Parlamentares

QUEM QUER A EXTINÇÃO DA POLICIA MILITAR?

Em junho de 2013, no dia 20, mais de 1,25 milhão de pessoas ocuparam as ruas de 130 cidades do país. O Movimento do Passe Livre (MPL) iniciou as manifestações como expressão de uma nova forma política de agir. Suas pautas não se reduziam ao preço da passagem dos ônibus, ainda que essa tenha sido uma estratégia política relevante. Esse movimento tem se referido mais amplamente aos direitos do cidadão no que diz respeito à mobilidade urbana de uma forma geral.

A esse movimento se juntaram outros grupos que pediram, dentre outras pautas, o combate à corrupção e também para manifestação por habitação, saúde, transporte e educação. A onda de insatisfação desestabilizou o governo da Dilma, que tinha aprovação de 57% e viu sua popularidade cair à metade naquele mês.
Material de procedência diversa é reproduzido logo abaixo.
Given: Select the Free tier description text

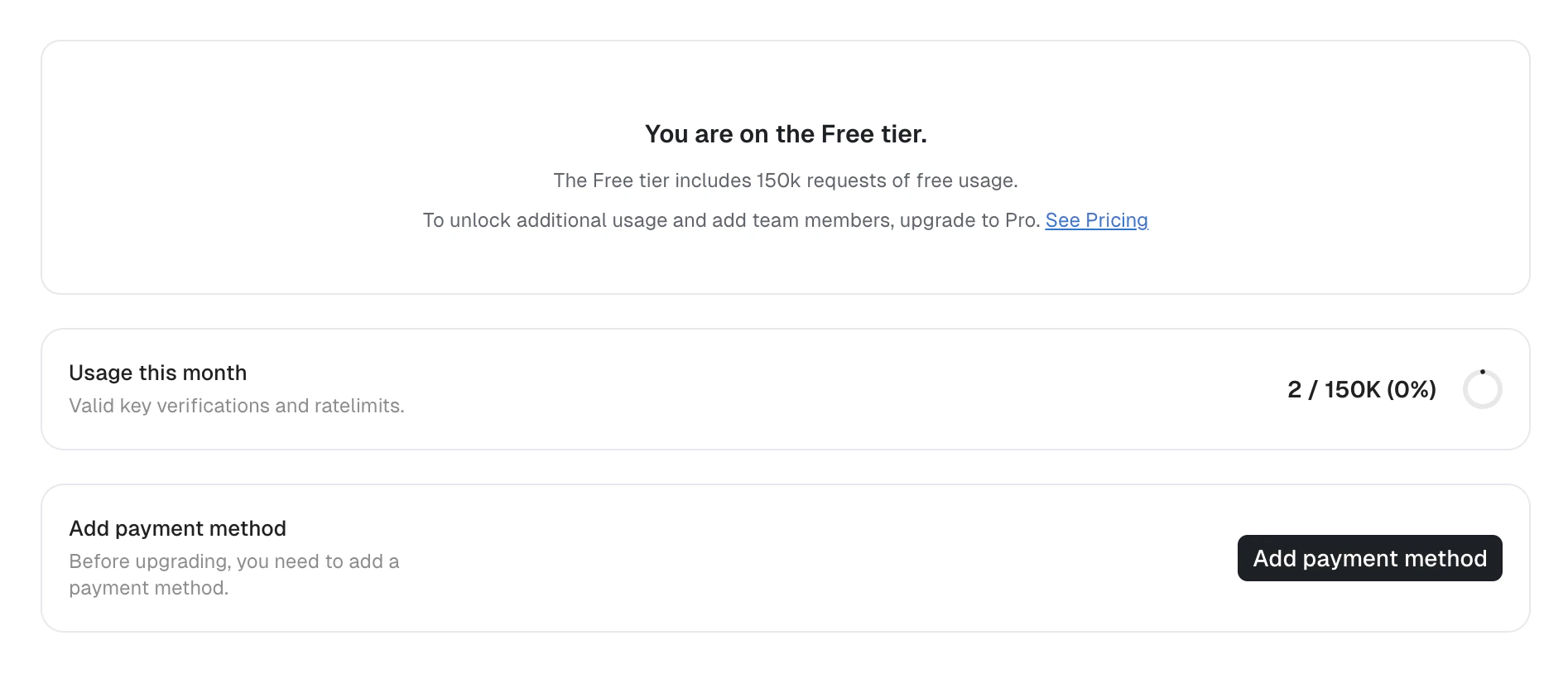Looking at the screenshot, I should 786,180.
Esses movimentos, sem vínculo com os movimentos de esquerda, se opunham tanto ao Partido dos Trabalhadores (PT) quanto aos demais movimentos esquerdistas aliados dos governos petistas. Alguns movimentos orquestrados por movimentos radicais e ditatoriais que desejam implantar uma ditadura de esquerda no país aproveitaram as mobilizações das ruas para empunharem as suas bandeiras e provocarem a baderna. Nesses grupos se juntaram integrantes do crime organizado que têm na Polícia Militar o seu maior obstáculo, uma para a tomado do poder, e o outro para o domínio da sociedade pelo crime.
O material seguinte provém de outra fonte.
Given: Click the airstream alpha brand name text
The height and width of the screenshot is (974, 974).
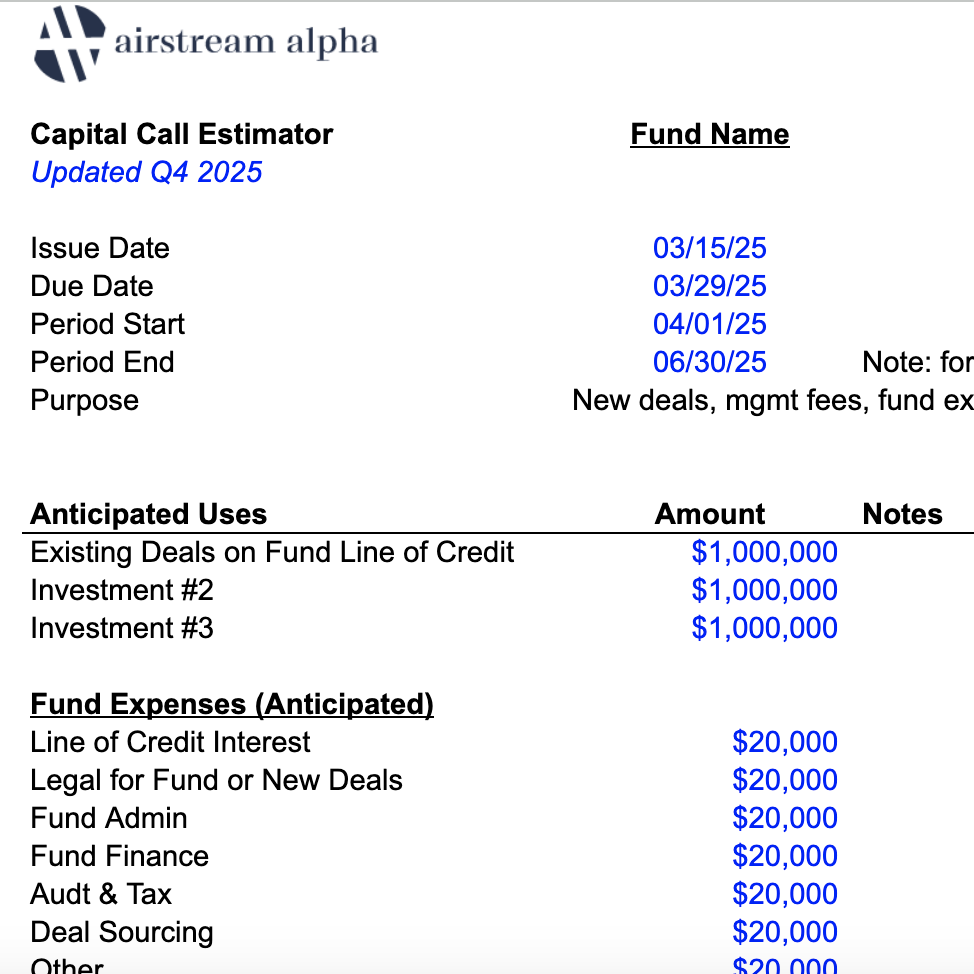Looking at the screenshot, I should pyautogui.click(x=245, y=42).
Agora, se aproveitando das manifestações nos Estados Unidos, voltam a repetir “Tem que acabar com a Polícia Militar”.

É notório que nas manifestações atuais não encontram eco na maioria da população, pois as polícias militares são respeitadas e bem-quistas em todo o país, não somente pela sua atuação hoje em dia, mas também pela sua história de defesa da sociedade e do país. Nas manifestações ordeiras, têm sido rotineiro muitos cidadãos aplaudirem os policiais militares e procurarem os integrantes da PM para posarem em fotos que são amplamente divulgadas nas redes sociais.

Como em quaisquer instituições, surgem algumas não conformidades, mas poucas instituições são tão céleres para as devidas apurações. E um número menor ainda promovem uma depuração interna como a Polícia Militar. Seus milhares de integrantes fazem o controle interno dos desvios de conduta. E afirmamos que poucas áreas estatais o fazem como na Polícia Militar.

Esses grupos estão agora preocupados com o amadurecimento político dos integrantes da polícia militar, pois uma instituição militar que tenha os seus membros com pleno cidadania, com consciência política e com representação nos poderes contribuirá sobremaneira com a qualificação na prestação do serviço público e na defesa da própria sociedade.

O momento é de União, mobilização e de fortalecimento das entidades associativas, para juntos garantirmos a representatividade da nossa categoria, e cada vez mais termos efetiva e direta atuação em todos os poderes e esferas do País. Assim, com esse amadurecimento e consciência política, o crime e os revolucionários ditatoriais podem continuar a tentar a extinção da polícia militar, mas enquanto existirem heróis e homens de bem em São Paulo e no Brasil eles não vão conseguir, pois sempre terão que enfrentar o guardião do povo e do estado democrático de direito.